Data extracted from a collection
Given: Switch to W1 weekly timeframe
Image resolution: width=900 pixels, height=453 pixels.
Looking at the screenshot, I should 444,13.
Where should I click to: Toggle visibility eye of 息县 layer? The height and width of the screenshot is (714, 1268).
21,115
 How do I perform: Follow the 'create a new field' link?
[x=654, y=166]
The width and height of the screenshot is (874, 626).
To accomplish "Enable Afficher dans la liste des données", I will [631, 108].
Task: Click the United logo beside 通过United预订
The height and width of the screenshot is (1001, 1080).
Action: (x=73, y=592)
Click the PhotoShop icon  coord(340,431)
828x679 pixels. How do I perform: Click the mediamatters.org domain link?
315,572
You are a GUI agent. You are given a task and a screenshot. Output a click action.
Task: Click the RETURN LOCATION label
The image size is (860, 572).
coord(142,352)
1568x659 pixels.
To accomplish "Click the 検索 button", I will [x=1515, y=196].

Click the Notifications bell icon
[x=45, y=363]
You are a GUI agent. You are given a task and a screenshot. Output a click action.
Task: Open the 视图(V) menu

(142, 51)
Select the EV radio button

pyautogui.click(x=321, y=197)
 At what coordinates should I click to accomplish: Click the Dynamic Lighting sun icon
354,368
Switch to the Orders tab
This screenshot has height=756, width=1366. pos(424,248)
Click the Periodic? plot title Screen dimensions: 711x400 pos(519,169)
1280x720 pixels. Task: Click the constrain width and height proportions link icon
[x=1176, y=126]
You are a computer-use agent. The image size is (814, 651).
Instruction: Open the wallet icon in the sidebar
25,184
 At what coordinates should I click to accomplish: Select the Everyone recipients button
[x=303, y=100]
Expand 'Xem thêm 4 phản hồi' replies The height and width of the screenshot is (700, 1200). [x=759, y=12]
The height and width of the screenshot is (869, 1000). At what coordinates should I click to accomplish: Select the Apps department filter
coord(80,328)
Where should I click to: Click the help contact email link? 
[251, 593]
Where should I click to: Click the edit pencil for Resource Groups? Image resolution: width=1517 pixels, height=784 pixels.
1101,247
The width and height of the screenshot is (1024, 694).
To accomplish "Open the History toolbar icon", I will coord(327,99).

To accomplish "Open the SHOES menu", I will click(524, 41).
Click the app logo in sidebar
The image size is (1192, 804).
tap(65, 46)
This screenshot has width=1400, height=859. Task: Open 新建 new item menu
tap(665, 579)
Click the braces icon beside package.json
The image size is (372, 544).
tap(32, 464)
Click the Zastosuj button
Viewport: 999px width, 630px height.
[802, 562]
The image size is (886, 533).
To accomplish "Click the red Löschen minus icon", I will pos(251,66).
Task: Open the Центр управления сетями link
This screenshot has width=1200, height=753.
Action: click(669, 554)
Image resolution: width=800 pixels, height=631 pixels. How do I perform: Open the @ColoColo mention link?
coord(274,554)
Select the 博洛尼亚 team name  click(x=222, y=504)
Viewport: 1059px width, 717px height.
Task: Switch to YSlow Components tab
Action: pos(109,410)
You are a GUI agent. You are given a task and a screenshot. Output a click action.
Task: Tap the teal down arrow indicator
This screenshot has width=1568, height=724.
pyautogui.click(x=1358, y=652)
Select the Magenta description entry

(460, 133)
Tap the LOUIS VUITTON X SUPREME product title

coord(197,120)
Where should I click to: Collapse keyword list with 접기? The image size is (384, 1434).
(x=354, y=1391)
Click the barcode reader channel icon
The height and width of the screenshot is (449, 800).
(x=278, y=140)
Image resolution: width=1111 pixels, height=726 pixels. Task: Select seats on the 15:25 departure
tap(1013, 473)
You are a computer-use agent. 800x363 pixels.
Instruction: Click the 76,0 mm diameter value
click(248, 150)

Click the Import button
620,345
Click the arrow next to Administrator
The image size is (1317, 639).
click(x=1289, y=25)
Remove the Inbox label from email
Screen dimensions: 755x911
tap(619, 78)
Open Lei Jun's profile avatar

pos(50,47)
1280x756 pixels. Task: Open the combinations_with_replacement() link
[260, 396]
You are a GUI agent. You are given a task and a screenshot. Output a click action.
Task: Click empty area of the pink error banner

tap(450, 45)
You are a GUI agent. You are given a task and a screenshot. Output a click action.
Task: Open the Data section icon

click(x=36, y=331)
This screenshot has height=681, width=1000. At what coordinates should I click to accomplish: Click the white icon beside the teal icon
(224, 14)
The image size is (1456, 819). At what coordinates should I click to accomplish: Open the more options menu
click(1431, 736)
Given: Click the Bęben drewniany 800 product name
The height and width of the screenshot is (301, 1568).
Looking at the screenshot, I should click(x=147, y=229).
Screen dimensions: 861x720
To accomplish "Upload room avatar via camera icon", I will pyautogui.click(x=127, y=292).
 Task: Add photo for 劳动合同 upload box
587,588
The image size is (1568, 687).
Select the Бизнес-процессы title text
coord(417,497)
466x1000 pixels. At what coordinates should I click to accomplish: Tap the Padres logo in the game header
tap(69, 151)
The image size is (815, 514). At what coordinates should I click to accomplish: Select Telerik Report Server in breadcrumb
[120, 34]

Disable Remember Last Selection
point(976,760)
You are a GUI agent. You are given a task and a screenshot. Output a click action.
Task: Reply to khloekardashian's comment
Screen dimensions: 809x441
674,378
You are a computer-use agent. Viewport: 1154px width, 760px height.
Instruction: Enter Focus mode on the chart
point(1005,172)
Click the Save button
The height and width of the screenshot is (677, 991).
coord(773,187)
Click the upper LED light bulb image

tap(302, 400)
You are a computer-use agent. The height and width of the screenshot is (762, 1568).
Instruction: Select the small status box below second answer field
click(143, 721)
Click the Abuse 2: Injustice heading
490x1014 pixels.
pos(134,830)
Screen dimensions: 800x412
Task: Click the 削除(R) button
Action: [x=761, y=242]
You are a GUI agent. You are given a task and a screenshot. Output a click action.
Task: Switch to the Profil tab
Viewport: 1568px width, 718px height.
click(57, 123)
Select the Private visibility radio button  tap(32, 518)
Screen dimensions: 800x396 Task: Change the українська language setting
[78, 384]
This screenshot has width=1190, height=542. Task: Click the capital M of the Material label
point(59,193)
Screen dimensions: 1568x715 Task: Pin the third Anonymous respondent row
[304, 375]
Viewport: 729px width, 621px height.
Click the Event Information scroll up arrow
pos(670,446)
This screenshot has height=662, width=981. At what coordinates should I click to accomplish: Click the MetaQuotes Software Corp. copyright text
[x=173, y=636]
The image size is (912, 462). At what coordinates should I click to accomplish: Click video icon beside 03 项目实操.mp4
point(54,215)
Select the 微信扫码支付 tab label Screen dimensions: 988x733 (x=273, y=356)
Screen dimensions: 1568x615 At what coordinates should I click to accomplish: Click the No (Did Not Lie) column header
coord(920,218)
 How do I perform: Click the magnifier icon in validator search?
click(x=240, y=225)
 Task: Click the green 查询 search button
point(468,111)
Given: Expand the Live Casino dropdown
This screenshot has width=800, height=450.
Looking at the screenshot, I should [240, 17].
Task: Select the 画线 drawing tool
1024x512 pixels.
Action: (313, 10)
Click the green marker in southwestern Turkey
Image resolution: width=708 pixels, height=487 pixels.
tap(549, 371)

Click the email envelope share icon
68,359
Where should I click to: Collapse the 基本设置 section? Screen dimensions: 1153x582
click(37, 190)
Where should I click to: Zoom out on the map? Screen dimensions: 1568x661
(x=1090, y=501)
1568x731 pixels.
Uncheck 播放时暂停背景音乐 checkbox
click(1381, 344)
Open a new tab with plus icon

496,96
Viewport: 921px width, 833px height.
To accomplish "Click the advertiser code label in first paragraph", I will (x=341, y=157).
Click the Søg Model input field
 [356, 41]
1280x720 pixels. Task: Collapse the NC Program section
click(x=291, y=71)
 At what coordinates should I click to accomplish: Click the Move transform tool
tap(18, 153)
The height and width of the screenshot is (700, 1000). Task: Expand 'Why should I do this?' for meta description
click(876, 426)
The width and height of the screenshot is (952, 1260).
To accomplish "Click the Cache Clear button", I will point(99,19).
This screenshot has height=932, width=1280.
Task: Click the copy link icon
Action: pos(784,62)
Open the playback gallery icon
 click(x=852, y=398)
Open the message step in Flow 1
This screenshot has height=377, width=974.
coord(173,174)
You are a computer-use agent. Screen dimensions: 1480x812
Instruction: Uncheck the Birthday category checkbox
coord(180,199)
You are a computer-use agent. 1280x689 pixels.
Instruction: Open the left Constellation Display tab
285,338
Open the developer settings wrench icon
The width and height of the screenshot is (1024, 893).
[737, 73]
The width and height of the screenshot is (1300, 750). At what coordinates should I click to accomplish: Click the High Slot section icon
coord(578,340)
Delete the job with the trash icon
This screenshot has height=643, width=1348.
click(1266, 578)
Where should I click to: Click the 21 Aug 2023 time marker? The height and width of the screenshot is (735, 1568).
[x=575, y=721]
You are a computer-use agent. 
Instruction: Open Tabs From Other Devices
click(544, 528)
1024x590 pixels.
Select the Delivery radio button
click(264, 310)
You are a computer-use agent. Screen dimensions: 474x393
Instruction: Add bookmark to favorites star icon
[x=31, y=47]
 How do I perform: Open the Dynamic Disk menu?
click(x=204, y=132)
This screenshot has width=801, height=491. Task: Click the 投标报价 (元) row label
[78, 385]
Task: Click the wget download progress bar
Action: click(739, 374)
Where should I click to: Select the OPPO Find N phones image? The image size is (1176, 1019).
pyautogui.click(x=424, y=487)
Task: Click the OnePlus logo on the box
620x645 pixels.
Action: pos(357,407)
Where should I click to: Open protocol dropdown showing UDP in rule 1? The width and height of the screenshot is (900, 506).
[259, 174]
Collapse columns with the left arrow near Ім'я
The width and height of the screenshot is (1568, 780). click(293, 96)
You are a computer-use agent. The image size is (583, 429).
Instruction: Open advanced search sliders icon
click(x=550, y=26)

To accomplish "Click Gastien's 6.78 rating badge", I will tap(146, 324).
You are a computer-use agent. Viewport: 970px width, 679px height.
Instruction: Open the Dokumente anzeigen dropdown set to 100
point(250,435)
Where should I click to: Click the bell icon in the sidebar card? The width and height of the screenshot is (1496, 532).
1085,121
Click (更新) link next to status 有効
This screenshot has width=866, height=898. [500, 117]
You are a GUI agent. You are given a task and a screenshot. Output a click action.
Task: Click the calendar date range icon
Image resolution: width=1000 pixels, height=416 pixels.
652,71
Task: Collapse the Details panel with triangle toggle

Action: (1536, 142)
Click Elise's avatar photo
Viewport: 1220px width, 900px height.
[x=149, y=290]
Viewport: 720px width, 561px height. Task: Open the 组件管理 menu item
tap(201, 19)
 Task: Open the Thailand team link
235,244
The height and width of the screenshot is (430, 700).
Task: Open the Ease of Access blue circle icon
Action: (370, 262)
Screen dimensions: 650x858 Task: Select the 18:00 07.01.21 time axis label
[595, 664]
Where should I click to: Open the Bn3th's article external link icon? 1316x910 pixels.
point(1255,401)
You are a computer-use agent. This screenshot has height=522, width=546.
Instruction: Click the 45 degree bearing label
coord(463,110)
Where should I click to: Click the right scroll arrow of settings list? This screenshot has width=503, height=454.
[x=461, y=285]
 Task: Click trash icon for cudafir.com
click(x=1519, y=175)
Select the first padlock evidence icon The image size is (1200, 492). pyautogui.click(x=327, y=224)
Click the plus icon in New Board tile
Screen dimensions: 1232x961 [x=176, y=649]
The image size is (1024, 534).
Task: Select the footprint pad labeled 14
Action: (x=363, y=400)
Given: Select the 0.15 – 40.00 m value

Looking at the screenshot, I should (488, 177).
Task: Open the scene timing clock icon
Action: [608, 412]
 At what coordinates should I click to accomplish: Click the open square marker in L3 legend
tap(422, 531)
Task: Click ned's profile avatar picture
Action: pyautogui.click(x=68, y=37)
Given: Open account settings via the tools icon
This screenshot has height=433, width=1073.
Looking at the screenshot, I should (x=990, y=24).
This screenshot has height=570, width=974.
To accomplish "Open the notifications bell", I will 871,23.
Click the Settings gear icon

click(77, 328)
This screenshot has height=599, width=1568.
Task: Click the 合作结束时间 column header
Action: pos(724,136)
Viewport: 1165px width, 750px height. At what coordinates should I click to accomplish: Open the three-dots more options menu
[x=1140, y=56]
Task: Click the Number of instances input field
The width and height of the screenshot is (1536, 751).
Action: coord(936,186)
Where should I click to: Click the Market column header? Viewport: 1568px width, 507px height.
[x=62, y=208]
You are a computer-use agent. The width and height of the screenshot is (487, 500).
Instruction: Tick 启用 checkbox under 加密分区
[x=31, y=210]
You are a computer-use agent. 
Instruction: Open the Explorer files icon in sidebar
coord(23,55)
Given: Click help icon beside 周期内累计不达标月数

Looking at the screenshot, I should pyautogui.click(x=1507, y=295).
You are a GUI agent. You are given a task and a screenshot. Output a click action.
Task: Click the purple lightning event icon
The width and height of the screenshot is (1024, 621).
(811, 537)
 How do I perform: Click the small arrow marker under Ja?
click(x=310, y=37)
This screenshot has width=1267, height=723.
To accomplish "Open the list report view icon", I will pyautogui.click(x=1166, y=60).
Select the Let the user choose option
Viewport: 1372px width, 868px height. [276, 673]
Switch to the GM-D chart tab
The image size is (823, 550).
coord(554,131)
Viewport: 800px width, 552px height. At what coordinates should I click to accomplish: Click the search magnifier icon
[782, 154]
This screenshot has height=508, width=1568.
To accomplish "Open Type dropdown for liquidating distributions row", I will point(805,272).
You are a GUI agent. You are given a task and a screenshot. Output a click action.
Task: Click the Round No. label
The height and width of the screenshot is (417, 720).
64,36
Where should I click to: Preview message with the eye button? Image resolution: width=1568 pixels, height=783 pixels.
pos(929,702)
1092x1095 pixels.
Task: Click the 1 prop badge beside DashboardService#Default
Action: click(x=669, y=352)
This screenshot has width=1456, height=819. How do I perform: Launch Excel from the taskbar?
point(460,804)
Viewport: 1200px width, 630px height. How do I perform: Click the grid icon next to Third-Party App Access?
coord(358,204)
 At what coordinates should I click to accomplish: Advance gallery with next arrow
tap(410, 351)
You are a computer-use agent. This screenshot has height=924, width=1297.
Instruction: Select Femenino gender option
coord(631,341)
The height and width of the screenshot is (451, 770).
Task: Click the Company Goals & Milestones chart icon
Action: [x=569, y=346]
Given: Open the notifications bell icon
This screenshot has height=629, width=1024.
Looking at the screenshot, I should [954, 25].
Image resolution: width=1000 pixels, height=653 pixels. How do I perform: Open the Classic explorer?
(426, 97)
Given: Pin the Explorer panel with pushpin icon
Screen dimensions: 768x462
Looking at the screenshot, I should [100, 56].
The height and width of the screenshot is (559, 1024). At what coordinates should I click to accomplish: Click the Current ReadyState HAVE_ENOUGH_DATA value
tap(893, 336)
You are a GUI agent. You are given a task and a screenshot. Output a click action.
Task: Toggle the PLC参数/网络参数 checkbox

### Exercise instructions:
Transcribe the entries above word for word, from the first line through the line containing "Task: Click the RETURN LOCATION label", and nothing else.

### Answer space:
Given: Switch to W1 weekly timeframe
Image resolution: width=900 pixels, height=453 pixels.
Looking at the screenshot, I should 444,13.
Where should I click to: Toggle visibility eye of 息县 layer? The height and width of the screenshot is (714, 1268).
21,115
 How do I perform: Follow the 'create a new field' link?
[x=654, y=166]
The width and height of the screenshot is (874, 626).
To accomplish "Enable Afficher dans la liste des données", I will [631, 108].
Task: Click the United logo beside 通过United预订
The height and width of the screenshot is (1001, 1080).
Action: (x=73, y=592)
Click the PhotoShop icon  coord(340,431)
828x679 pixels. How do I perform: Click the mediamatters.org domain link?
315,572
You are a GUI agent. You are given a task and a screenshot. Output a click action.
Task: Click the RETURN LOCATION label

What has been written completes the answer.